Gattuso e Keita, due goleador atipici in copertina
Ti aspetti titoli dei giornali e servizi sui tg con in copertina gente come Ibrahimovic o Cassano, come Messi, Xavi, Villa o Iniesta. E invece ti ritrovi uomini copertina Gennaro Gattuso e Seydou Keita. Entrambi centrocampisti, onesti mestieranti, dotati di due polmoni enormi e una gran voglia di sacrificio per la propria squadra e i propri compagni. Due autentici gregari, pronti a immolarsi per favorire le giocate dei campioni della loro squadra. Gennaro Gattuso, campione del mondo 2006, stava per lasciare l'Italia, forse il calcio. La scorsa stagione Leonardo non lo "vedeva". Forse troppo poco tecnico per il 4-2 e fantasia del neo mister interista. Fatto sta che Ringhio non voleva sentire ragioni. Lui, che aveva dato l'addio alla Nazionale dopo i disastrosi mondiali del Sudafrica, non voleva essere uno dei tanti al Milan. Voleva essere protagonista. E onore a Max Allegri che lo ha capito. Il tecnico rossonero ha caricato a molla Gattuso, mettendolo al centro del progetto Milan e puntando sulla voglia di rivincita del Ringhio tricolore, dopo un'annata poco felice. E lui, Gennarino, ha ripagato sul campo, fornendo sempre grandi prestazioni. Correndo per se stesso e anche per gli altri. Sabato, però, ha fatto di più: inserimento perfetto sulla giocata di Ibra e sull'assist di Robinho. Sinistro sotto le mani di Buffon e gol all'angolino. Una lunga rincorsa per esultare e tutti i compagni addosso. Gattuso ha deciso, con un suo gol, l'importante match contro la Juve. Tre punti importanti per tenere a bada la corazzata Inter, sempre più minacciosa dietro i rossoneri. Un Gattuso che per una volta non usa i piedi per sradicare palloni o servire i compagni più tecnici, ma un Ringhio che si riscopre goleador, tre anni dopo la sua ultima segnatura in serie A.

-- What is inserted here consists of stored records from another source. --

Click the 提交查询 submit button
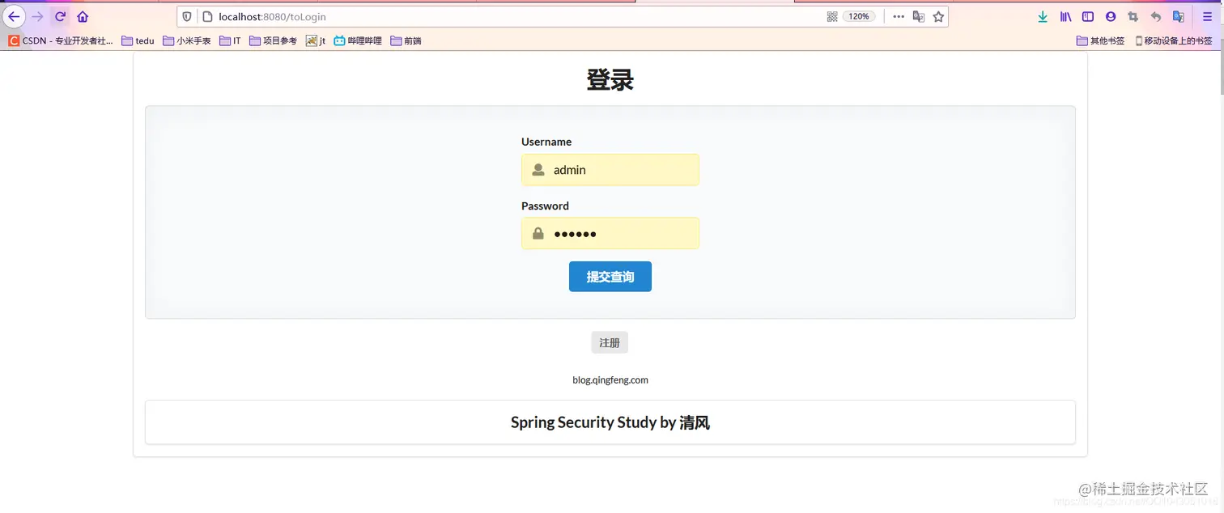Viewport: 1224px width, 513px height. pyautogui.click(x=610, y=276)
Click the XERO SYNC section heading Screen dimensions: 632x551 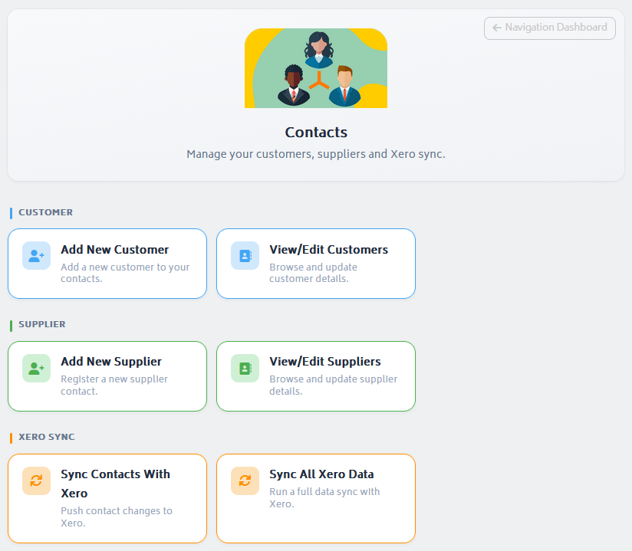click(46, 437)
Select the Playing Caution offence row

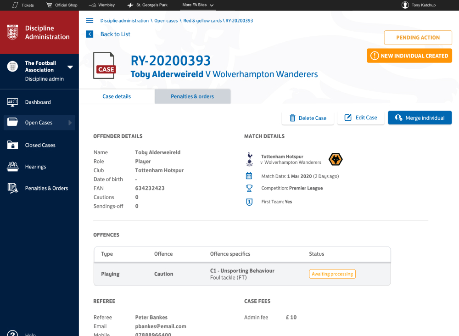242,274
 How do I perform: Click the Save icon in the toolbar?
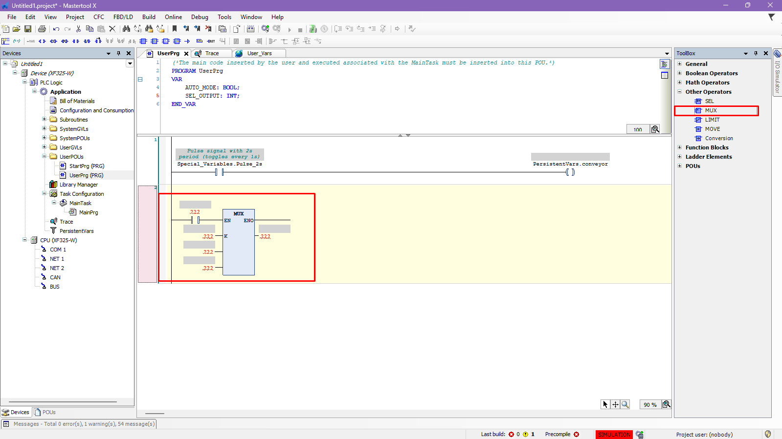[x=28, y=29]
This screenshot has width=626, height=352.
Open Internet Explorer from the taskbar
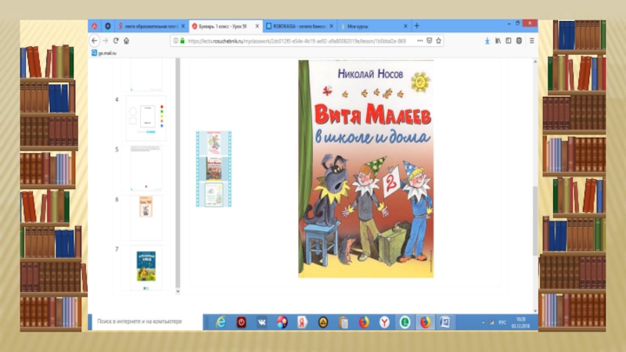[x=221, y=321]
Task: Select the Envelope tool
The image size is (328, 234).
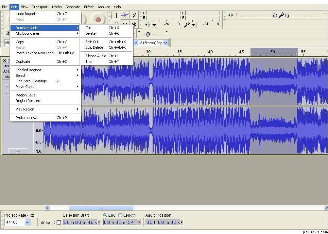Action: [x=125, y=15]
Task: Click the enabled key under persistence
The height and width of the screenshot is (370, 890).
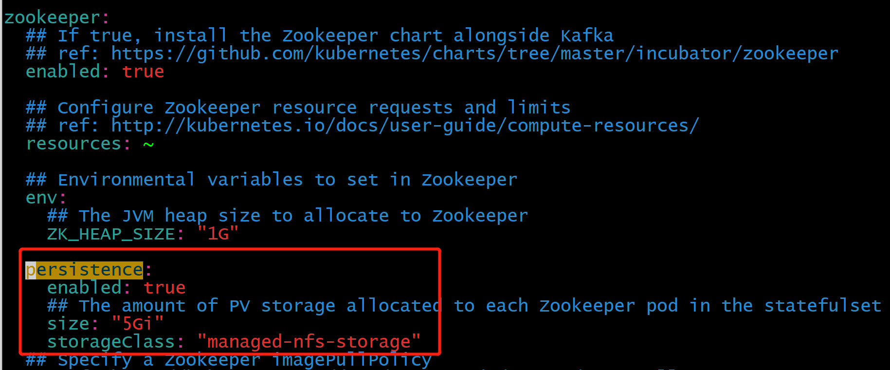Action: coord(84,288)
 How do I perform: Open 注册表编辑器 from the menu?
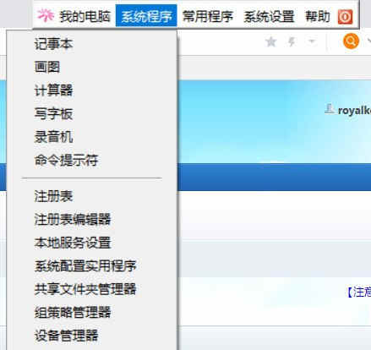tap(73, 219)
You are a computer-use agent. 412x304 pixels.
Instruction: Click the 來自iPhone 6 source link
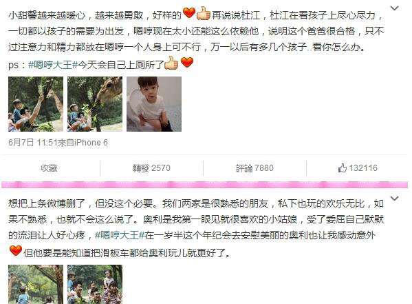tap(83, 143)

Stesso destino per Seydou Keita, centrocampista del Barcellona. Il maliano, con un gol al 43', abbatte il Saragozza e regala la vittoria a Messi e compagni. Certo, lui non è una bandiera come Gattuso. Deve giocarsi il posto da titolare con gente del calibro di Xavi, Iniesta e Bosquets. Guardiola lo impiega poco, ma lui si fa sempre trovare pronto. Sabato ha vissuto una giornata da goleador, costume che non gli appartiene. Una vittoria importante in vista dell'incontro di Champions League contro l'Arsenal del temibile, quanto stimato, Cesc Fabregas. Una partita dove, probabilmente, Keita starà fuori. Così come Gattuso salterà il match di White Hart Lane contro il Tottenham per squalifica. E allora nuovamente spazio e copertine ai campioni conclamati: Ibra, Pato, Messi, Villa, Iniesta...riprendetevi le copertine e la platea. Gattuso e Keita torneranno in seconda fila pronti a riconquistarsi, non si sa quando, le luci della ribalta, con magari un nuovo week end da goleador atipici.